» СТРАНИЦА:
■ ■ ■ ■ ■ ■ ■

Например, нынешняя кампания властей против правозащитников заострена уже не столько на «лживости» их критики правительства и «враждебности» национальным интересам, как обычно. На первый план вышли 6-7-значные суммы получаемых ими за короткий период грантов. К тому же выяснилось, что некоторые вывезли из Азербайджана свои семьи, завели за границей банковские счета и недвижимость…

Даже меня, правозащитника, живущего в основном на гранты последние два десятка лет, впечатлило, когда я узнал, что одна из недавно созданных неправительственных организаций сразу же получила грант, равный по сумме всем нашим грантам за 20 лет. А что тогда говорить о простых людях вне нашей правозащитной «тусовки», которые еле сводят концы с концами и к которым сейчас обращены пламенные призывы подняться и протестовать против арестов? «Кто-то будет наживать капитал и пиарить себя, а простым людям предлагается рисковать своей свободой и благосостоянием ради тех, кто выйдет на свободу и заработает на их крови и костях очередную премию или грант?» Вероятно, так и думает большинство тех, кто не считает для себя жизненно важным выступить в защиту моих арестованных коллег.

■ ■ ■ ■ ■ ■ ■

» ПРЕДОСТАВЛЕННЫЕ ДАННЫЕ:
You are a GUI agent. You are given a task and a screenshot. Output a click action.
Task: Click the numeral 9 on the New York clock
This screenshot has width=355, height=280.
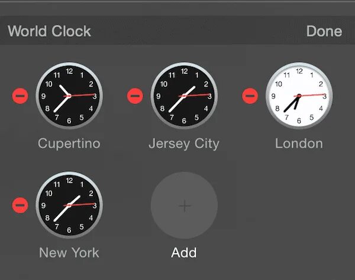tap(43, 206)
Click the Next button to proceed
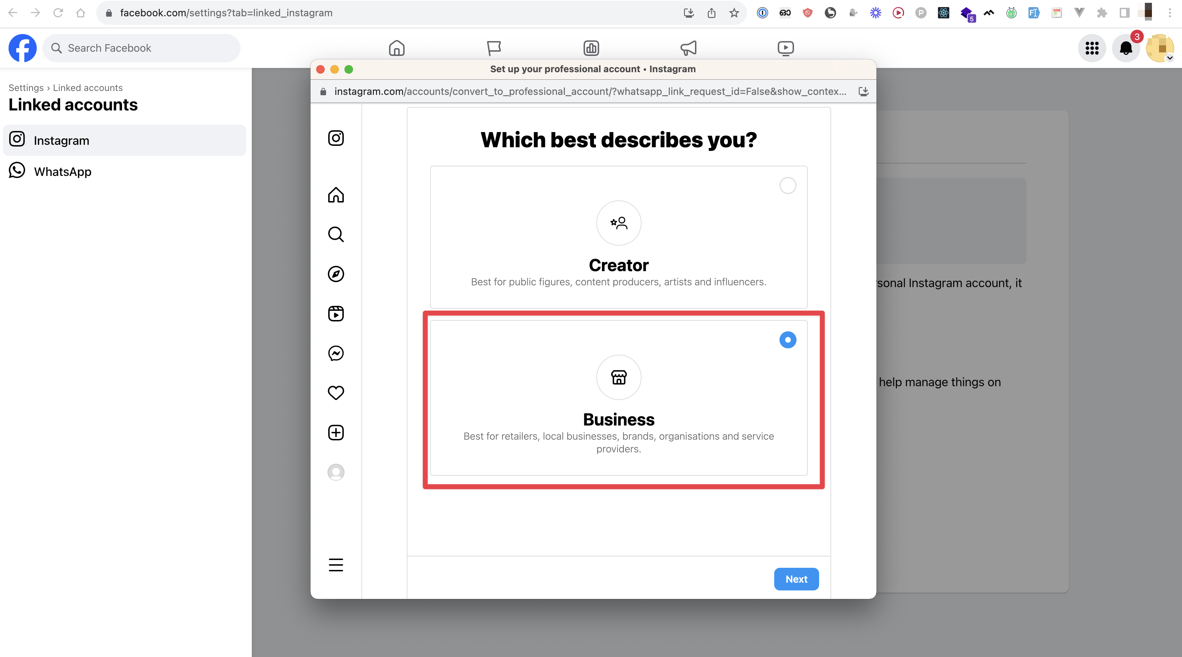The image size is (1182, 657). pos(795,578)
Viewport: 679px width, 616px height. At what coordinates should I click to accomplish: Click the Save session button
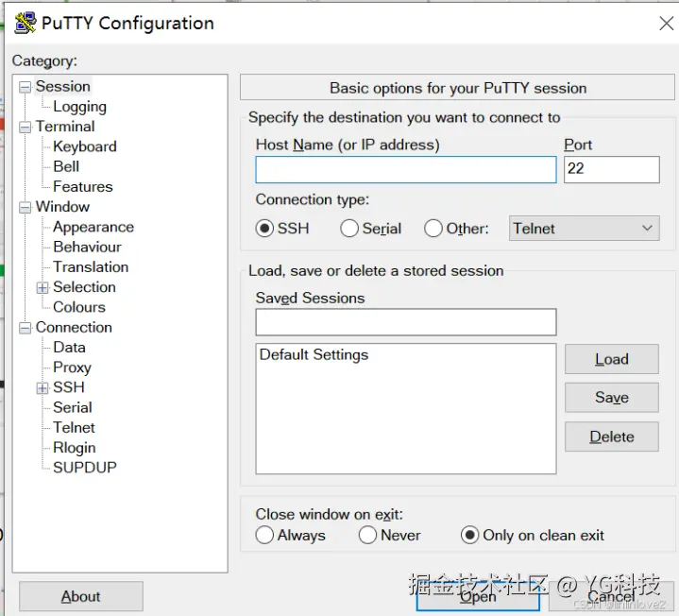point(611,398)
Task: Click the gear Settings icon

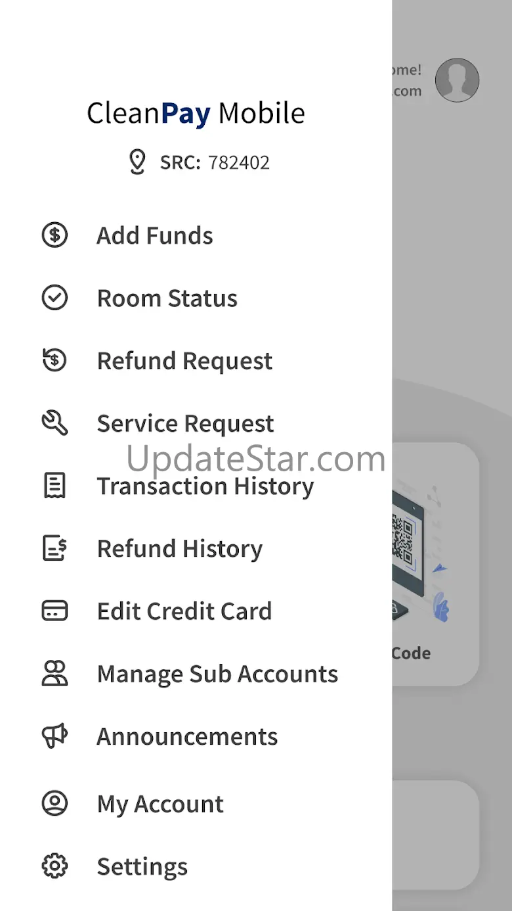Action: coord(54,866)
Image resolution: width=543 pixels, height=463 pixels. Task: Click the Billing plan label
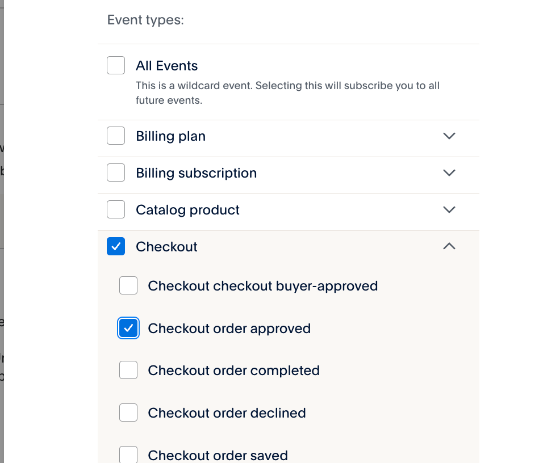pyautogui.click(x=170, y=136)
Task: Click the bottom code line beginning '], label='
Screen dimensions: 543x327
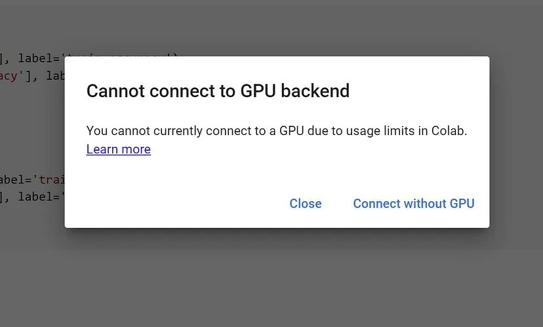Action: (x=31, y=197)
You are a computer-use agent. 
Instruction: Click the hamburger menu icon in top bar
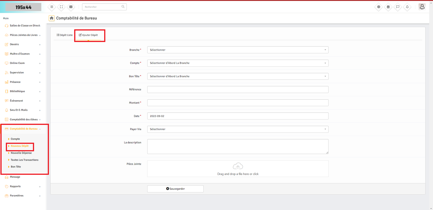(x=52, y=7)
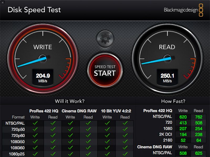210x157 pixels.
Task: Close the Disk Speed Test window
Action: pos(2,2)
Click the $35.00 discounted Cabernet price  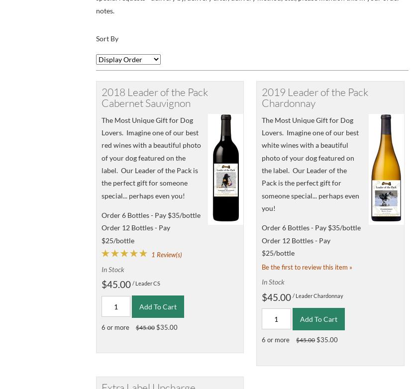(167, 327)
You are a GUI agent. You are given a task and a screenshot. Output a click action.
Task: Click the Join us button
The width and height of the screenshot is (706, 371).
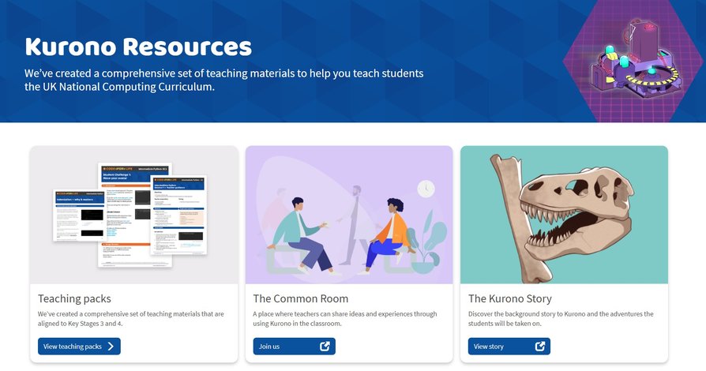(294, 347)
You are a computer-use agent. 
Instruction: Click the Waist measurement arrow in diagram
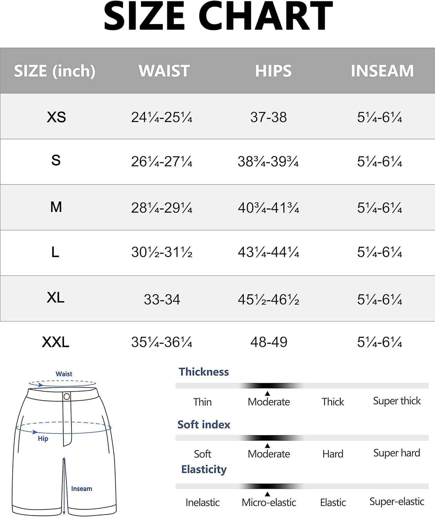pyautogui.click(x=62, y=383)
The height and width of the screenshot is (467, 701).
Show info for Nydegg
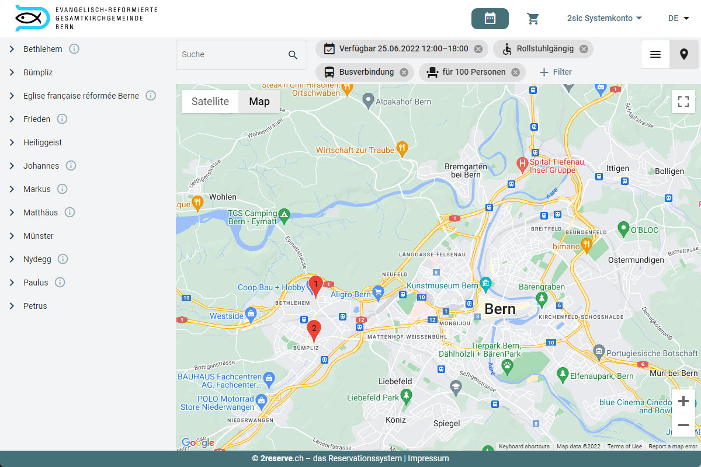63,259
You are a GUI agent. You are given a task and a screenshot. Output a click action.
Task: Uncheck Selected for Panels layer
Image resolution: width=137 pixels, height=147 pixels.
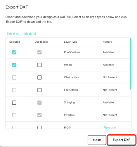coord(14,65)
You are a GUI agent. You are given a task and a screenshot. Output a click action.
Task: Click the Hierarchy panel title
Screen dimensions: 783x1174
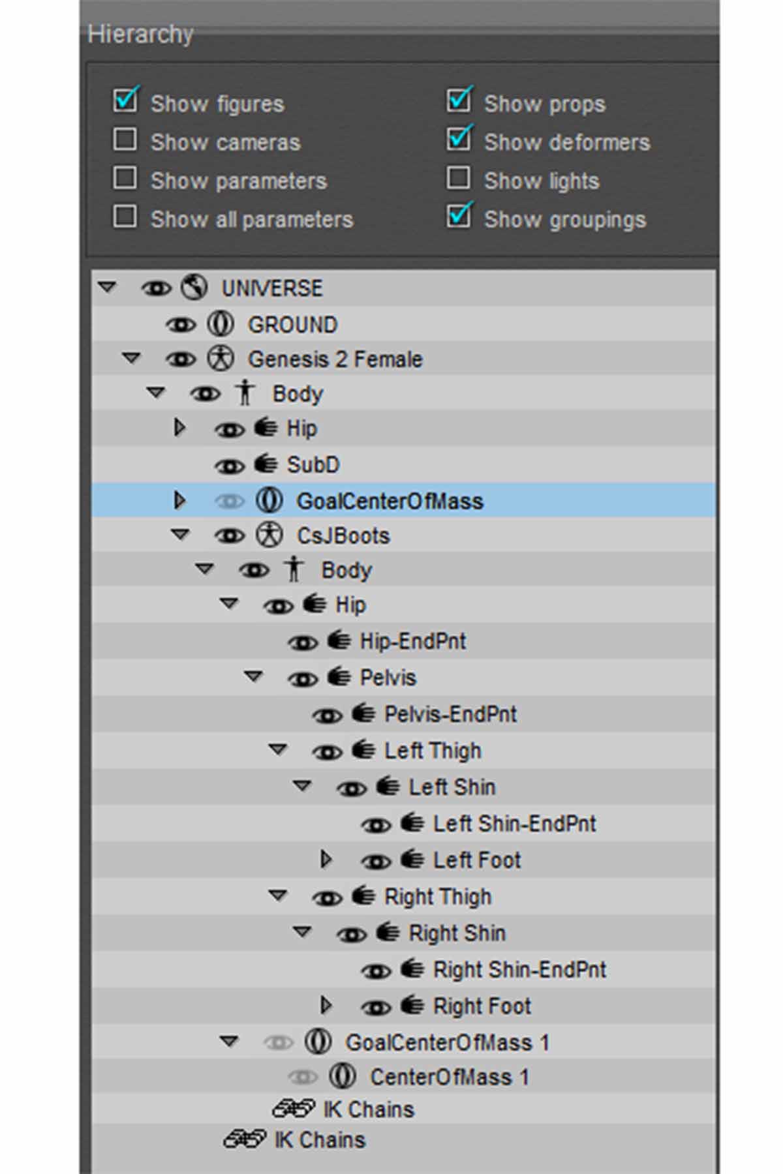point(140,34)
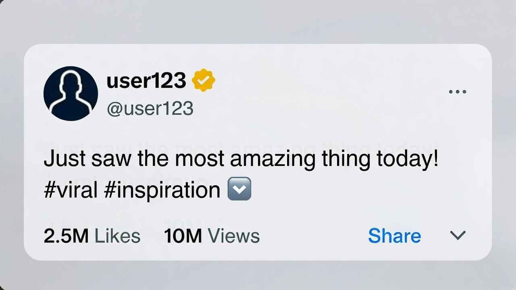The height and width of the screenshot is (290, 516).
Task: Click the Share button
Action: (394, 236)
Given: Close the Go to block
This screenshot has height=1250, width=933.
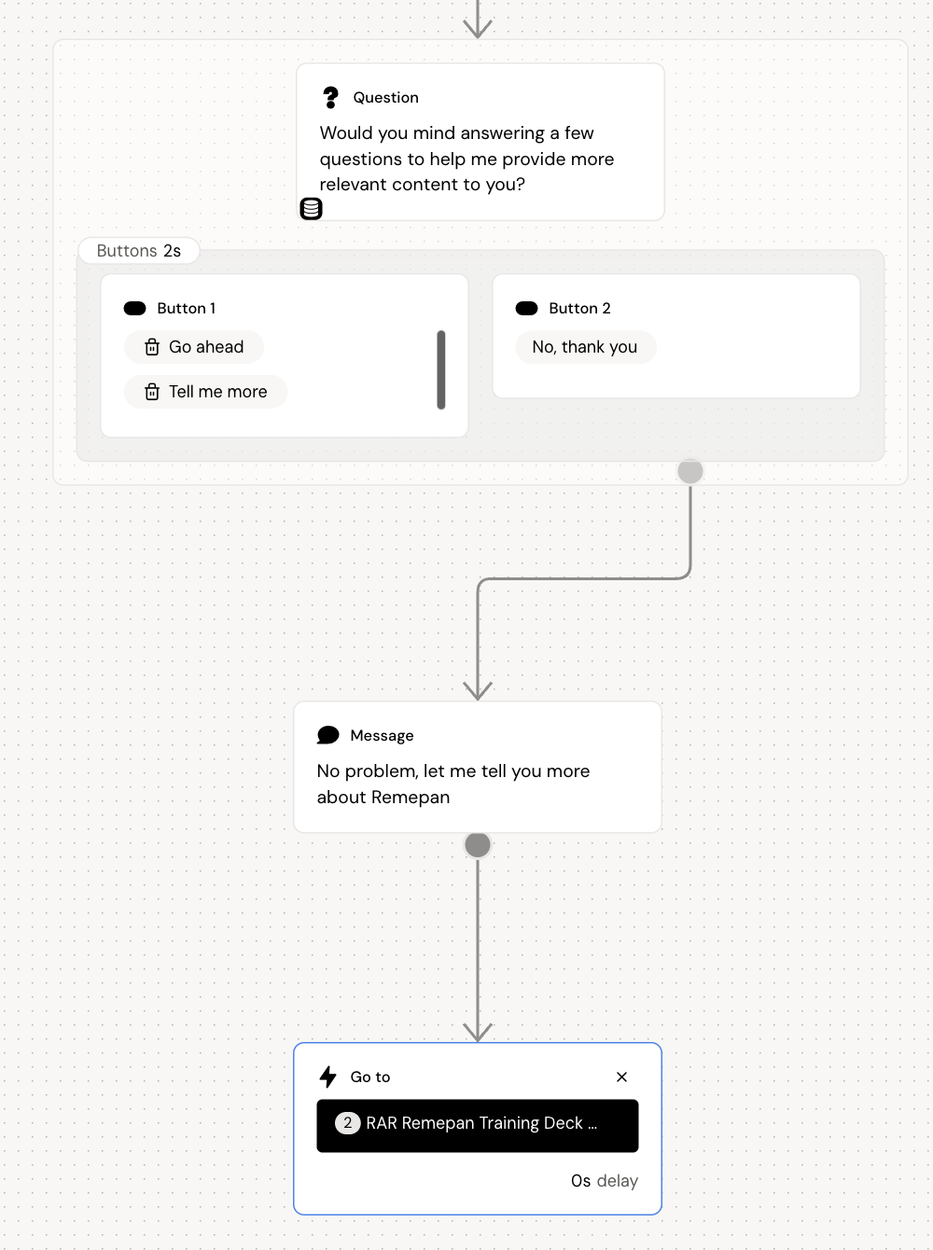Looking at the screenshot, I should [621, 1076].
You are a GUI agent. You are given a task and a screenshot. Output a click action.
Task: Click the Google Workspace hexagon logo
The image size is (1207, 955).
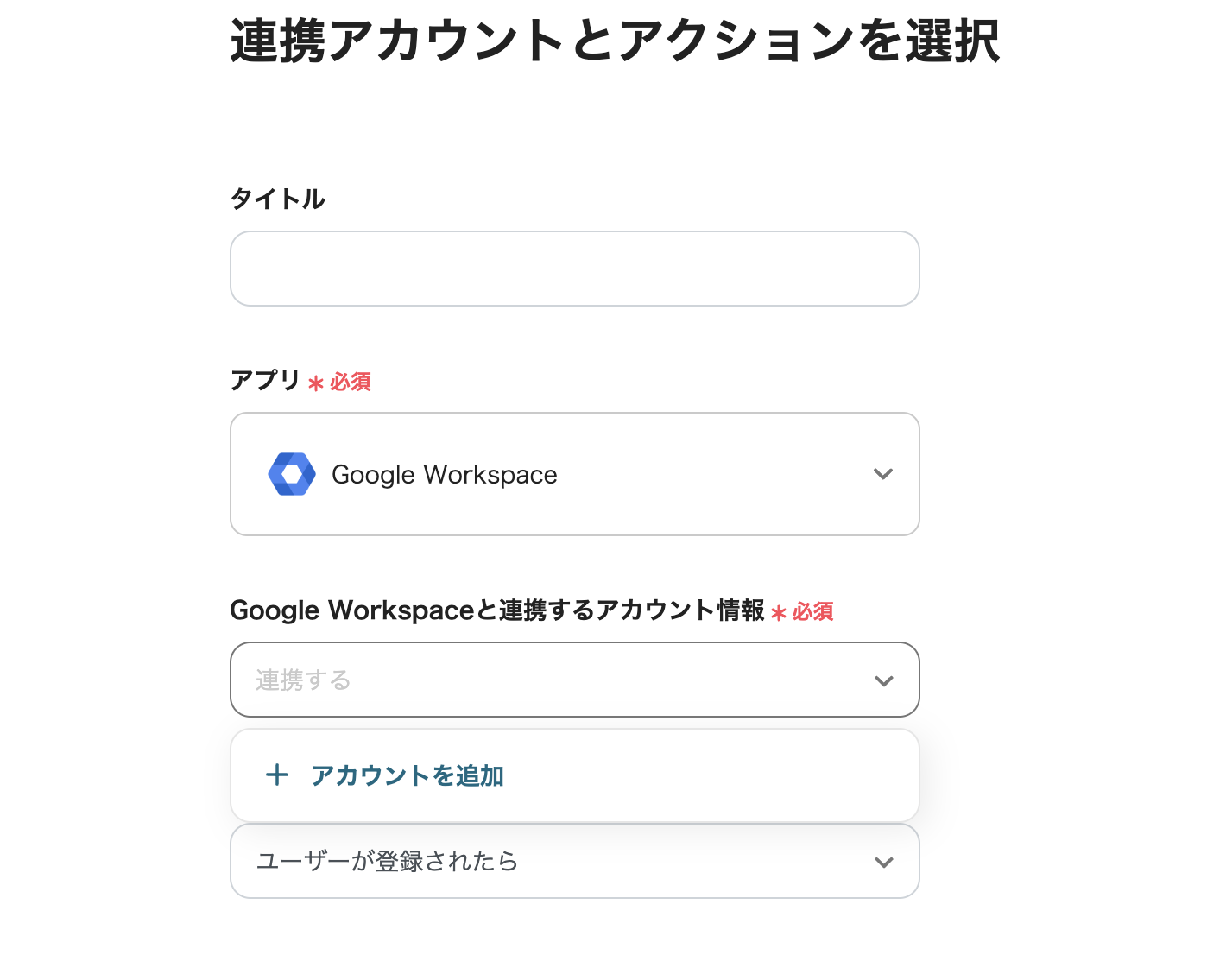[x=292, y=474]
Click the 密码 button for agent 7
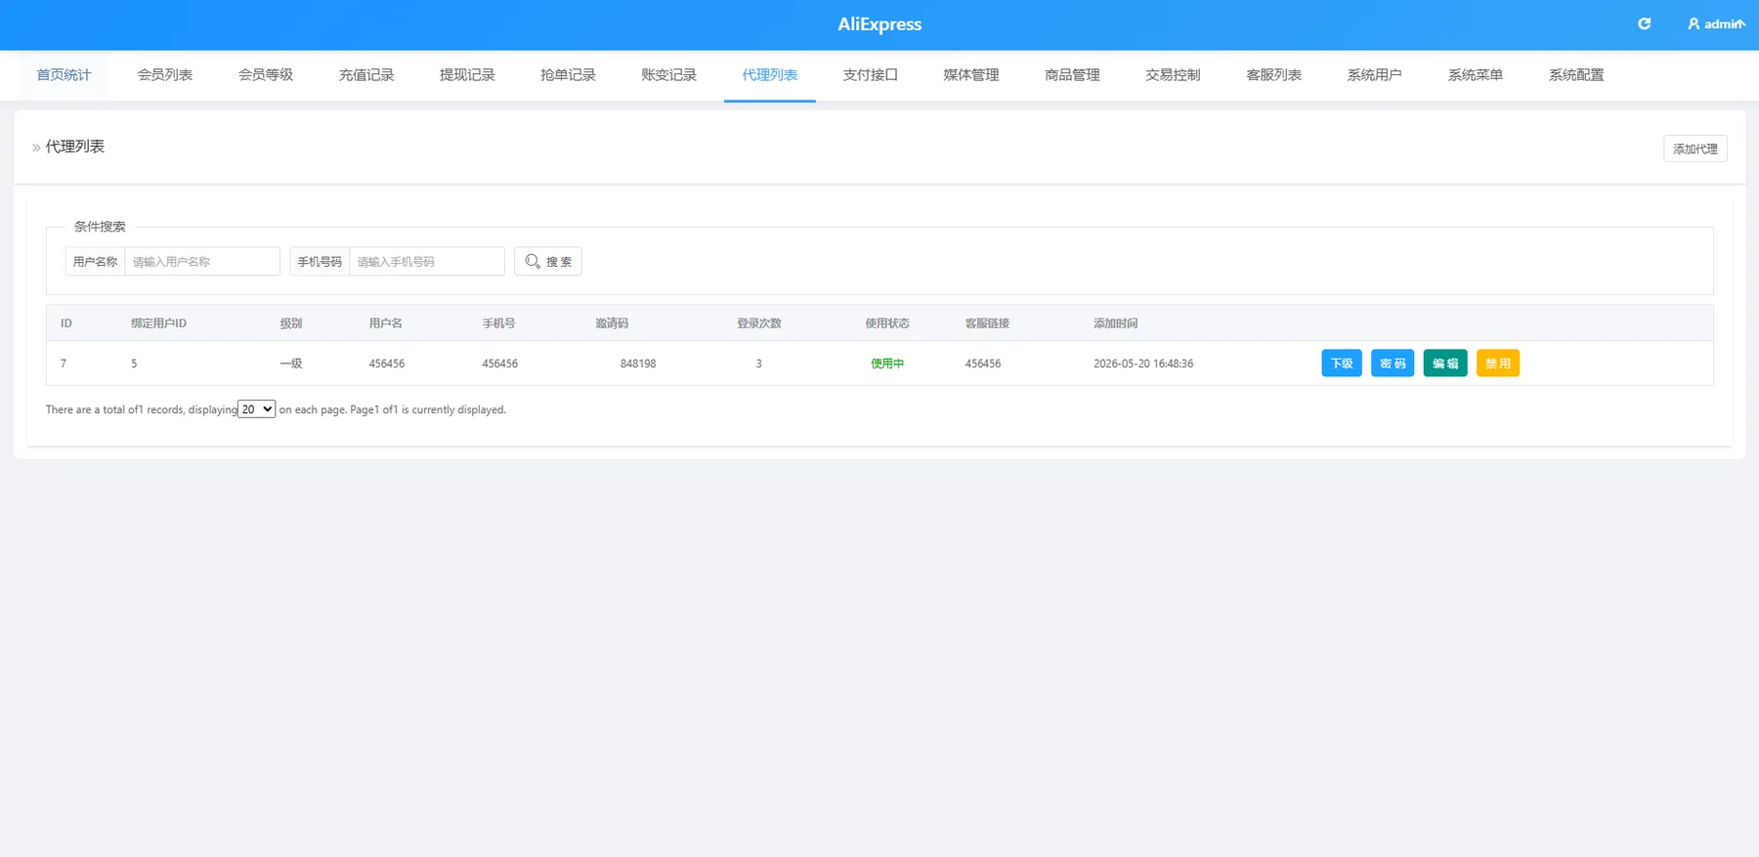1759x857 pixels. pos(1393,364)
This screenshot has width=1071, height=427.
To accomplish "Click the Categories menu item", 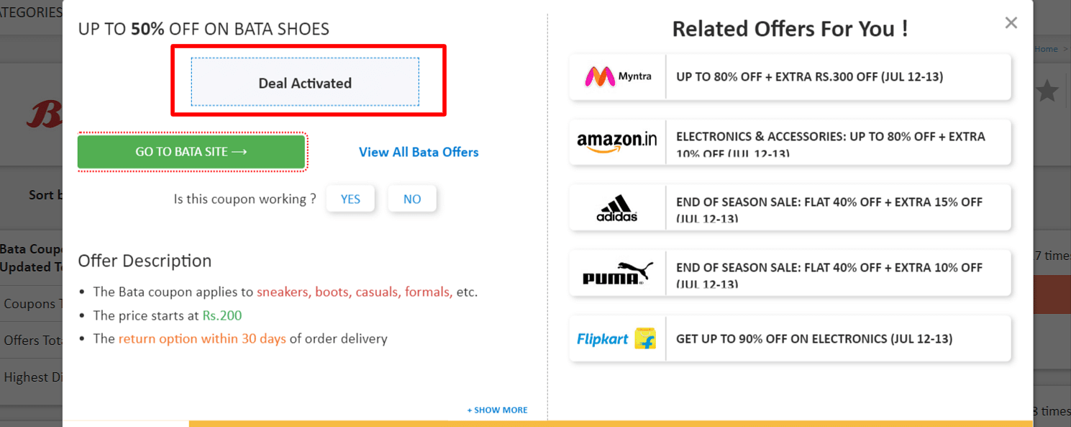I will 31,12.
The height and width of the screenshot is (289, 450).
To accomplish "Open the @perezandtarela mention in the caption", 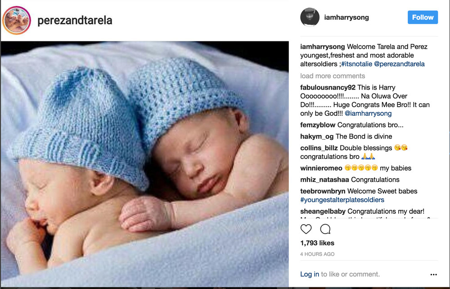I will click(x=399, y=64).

■ ■ ■ ■ ■ ■ ■

» ЦЕЛЬ: Скопируйте слово в слово отрывок из текста о правозащитниках от «Даже меня, правозащитника, живущего» до «моих арестованных коллег.».

» РЕШЕНИЕ ЗАДАЧИ:
Даже меня, правозащитника, живущего в основном на гранты последние два десятка лет, впечатлило, когда я узнал, что одна из недавно созданных неправительственных организаций сразу же получила грант, равный по сумме всем нашим грантам за 20 лет. А что тогда говорить о простых людях вне нашей правозащитной «тусовки», которые еле сводят концы с концами и к которым сейчас обращены пламенные призывы подняться и протестовать против арестов? «Кто-то будет наживать капитал и пиарить себя, а простым людям предлагается рисковать своей свободой и благосостоянием ради тех, кто выйдет на свободу и заработает на их крови и костях очередную премию или грант?» Вероятно, так и думает большинство тех, кто не считает для себя жизненно важным выступить в защиту моих арестованных коллег.